Parts of the exercise ->
1. Answer these about the forum thread on deriving Lorentz transformations, one line each:
(a) Which equation does the professor tie the assumption to?
(b) What does PeroK take x to equal for the particle's trajectory?
(c) What does Samama Fahim say the trajectory reasoning still fails to show?
2. Write the next part of the forum thread on deriving Lorentz transformations, starting right after its last line.

Deriving Lorentz Transformations: Hyperbolic Functions

[Samama Fahim]

While deriving Lorentz transformation equations, my professor assumes the following:

As $\beta \rightarrow 1,$

$$-c^2t^2 + x^2 = k$$

approaches 0. That is, $-c^2t^2 + x^2 = 0.$ But the equation of the hyperbola is preserved in all inertial frames of reference. Why would $-c^2t^2 + x^2$ become zero instead of remaining $k \neq 0$ if $\beta$ approaches 1? Does that make sense in any other way? He relates that with the following equation:

$$\gamma^2 -\beta^2\gamma^2 = 1$$

 

[PeroK]

While deriving Lorentz transformation equations, my professor assumes the following:

As $\beta \rightarrow 1,$

$$-c^2t^2 + x^2 = k$$

approaches 0. That is, $-c^2t^2 + x^2 = 0.$ But the equation of the hyperbola is preserved in all inertial frames of reference. Why would $-c^2t^2 + x^2$ become zero instead of remaining $k \neq 0$ if $\beta$ approaches 1? Does that make sense in any other way? He relates that with the following equation:

$$\gamma^2 -\beta^2\gamma^2 = 1$$

I guess $t$ and $x$ are the trajectory of a particle moving at speed $v$, starting at the origin. In which case we have $x = vt$ and:
$$-c^2 t^2 + x^2 = -c^2t^2 + v^2t^2 = (\beta^2 - 1)c^2t^2$$

 

[Samama Fahim]

I guess $t$ and $x$ are the trajectory of a particle moving at speed $v$, starting at the origin. In which case we have $x = vt$ and:
$$-c^2 t^2 + x^2 = -c^2t^2 + v^2t^2 = (\beta^2 - 1)c^2t^2$$

That makes sense. But it still does not make $-c^2 t^2 + x^2$ a constant.

 

[PeroK]

That makes sense. But it still does not make $-c^2 t^2 + x^2$ a constant.

Dataset excerpts ->
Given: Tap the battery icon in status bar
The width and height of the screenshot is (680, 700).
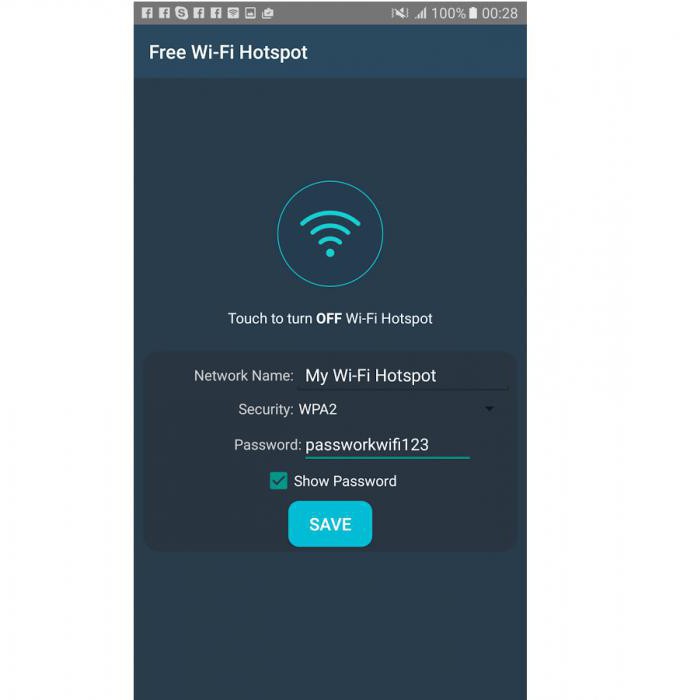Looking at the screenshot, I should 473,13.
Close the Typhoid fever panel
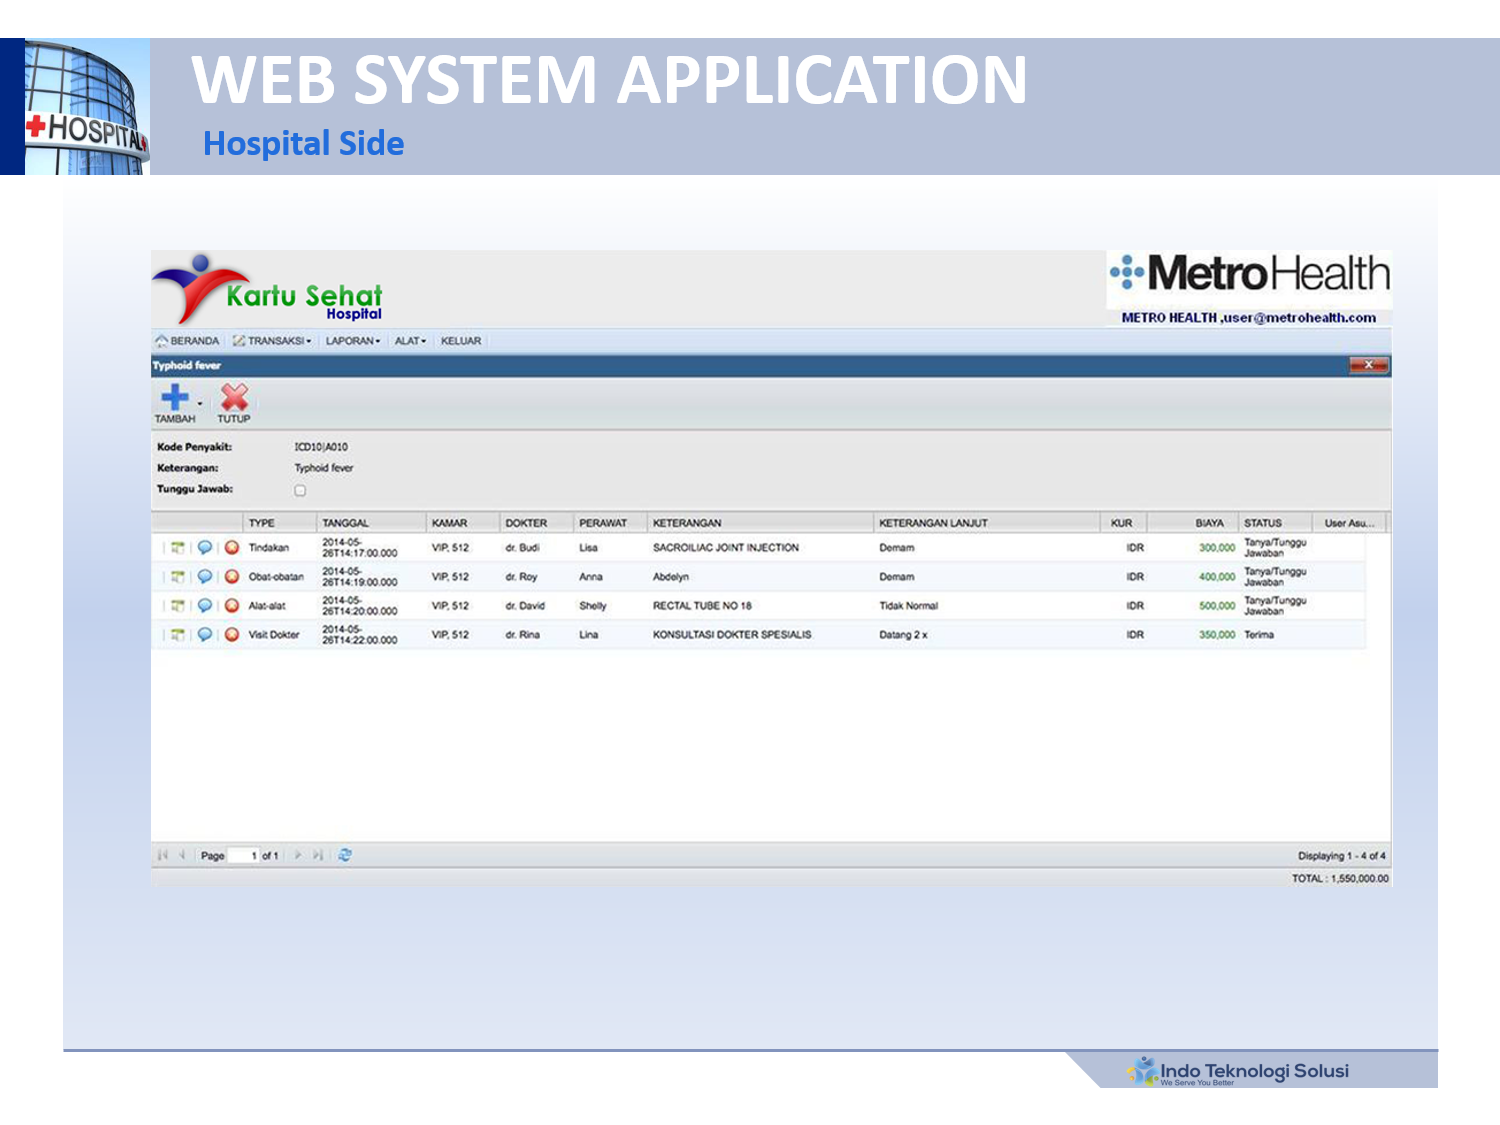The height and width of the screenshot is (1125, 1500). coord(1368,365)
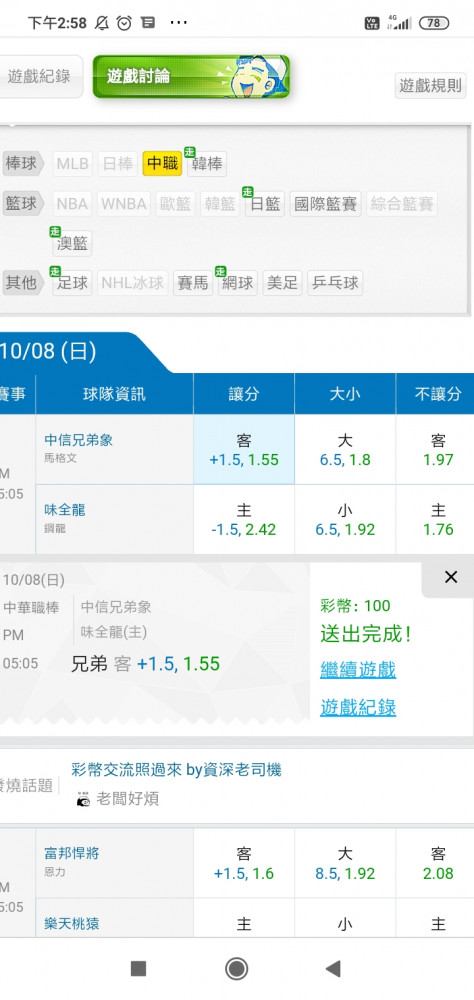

Answers for the exercise ->
1.
(a) γ² − β²γ² = 1
(b) x = vt
(c) That −c²t² + x² is a constant.

2.
The expression $-c^2t^2 + x^2$ is generally frame invariant. That's different from being a constant. Suppose we take any point on the hyperbola $-c^2t^2 + x^2 = k$, where $(t, x)$ are the coordinates in some inertial reference frame and we transform those coordinates to a different inertial frame $(t', x')$. Then we find that $-c^2t'^2 + x'^2 = k$.

In some sense, therefore, that hyperbola is frame invariant.

Without knowing the approach your professor is taking that's about as much as I can say.

 

[Samama Fahim]

But the equation $-c^2t^2+x^2 = k$ cannot describe a particle having a constant speed $v.$

 

[PeroK]

But the equation $-c^2t^2+x^2 = k$ cannot describe a particle having a constant speed $v.$

That's right. Unless the particle is massless, hence $v = c$ and $k = 0$. In which case you have a pair of straight lines, which is a degenerate hyperbola.

 

[Orodruin]

While deriving Lorentz transformation equations, my professor assumes the following:

As $\beta \rightarrow 1,$

$$-c^2t^2 + x^2 = k$$

approaches 0. That is, $-c^2t^2 + x^2 = 0.$

No it doesn't. The hyperbola is frame invariant. Perhaps it would be better if you could state word by word what your professor says or, even better, provide a link to the lecture notes.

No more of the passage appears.